The LLaVA model family on Ollama has been updated to version 1.6, and now includes a new 34b version:

  • ollama run llava A new 7B LLaVA model based on mistral.
  • ollama run llava:13b 13B LLaVA model
  • ollama run llava:34b 34B LLaVA model – one of the most powerful open-source vision models available

These new models share new improvements:

  • More permissive licenses: LLaVA 1.6 models are distributed via the Apache 2.0 license or the LLaMA 2 Community License.
  • Higher image resolution: support for up to 4x more pixels, allowing the model to grasp more details.
  • Improved text recognition and reasoning capabilities: these models are trained on additional document, chart and diagram data sets.

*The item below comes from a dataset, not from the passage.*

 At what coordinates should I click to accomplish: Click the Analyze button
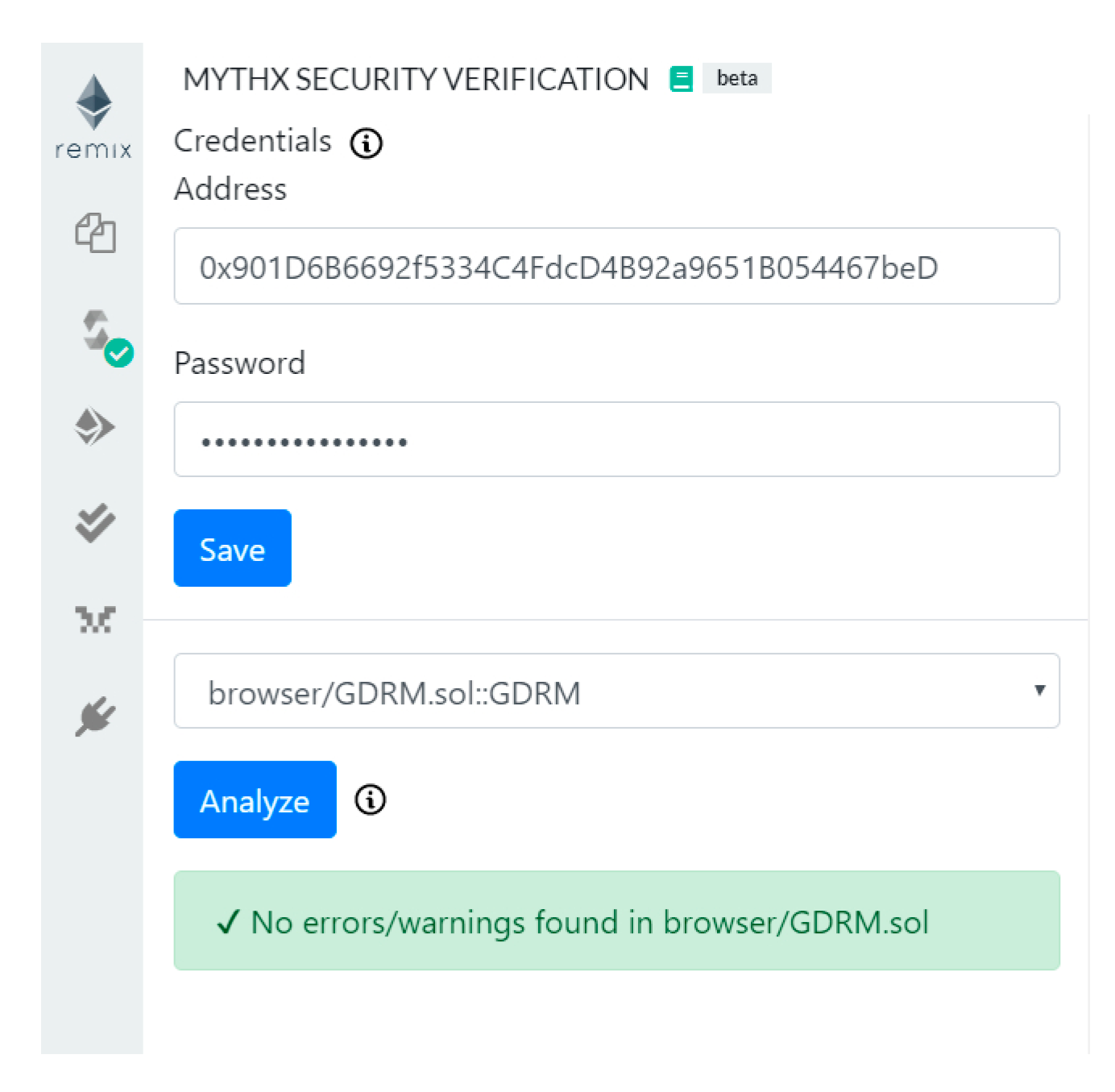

keep_alive parameter: control how long models stay loaded

When making API requests, the new keep_alive parameter can be used to control how long a model stays loaded in memory:

curl http://localhost:11434/api/generate -d '{
  "model": "mistral",
  "prompt": "Why is the sky blue?",
  "keep_alive": "30s"
}'
  • If set to a positive duration (e.g. 20m, 1hr or 30), the model will stay loaded for the provided duration
  • If set to a negative duration (e.g. -1), the model will stay loaded indefinitely
  • If set to 0, the model will be unloaded immediately once finished
  • If not set, the model will stay loaded for 5 minutes by default

Support for more Nvidia GPUs

  • GeForce GTX TITAN X 980 Ti 980 970 960 950 750 Ti 750
  • GeForce GTX 980M 970M 965M 960M 950M 860M 850M
  • GeForce 940M 930M 910M 840M 830M
  • Quadro M6000 M5500M M5000 M2200 M1200 M620 M520
  • Tesla M60 M40
  • NVS 810

What's Changed

  • New keep_alive API parameter to control how long models stay loaded
  • Image paths can now be provided to ollama run when running multimodal models
  • Fixed issue where downloading models via ollama pull would slow down to 99%
  • Fixed error when running Ollama with Nvidia GPUs and CPUs without AVX instructions
  • Support for additional Nvidia GPUs (compute capability 5)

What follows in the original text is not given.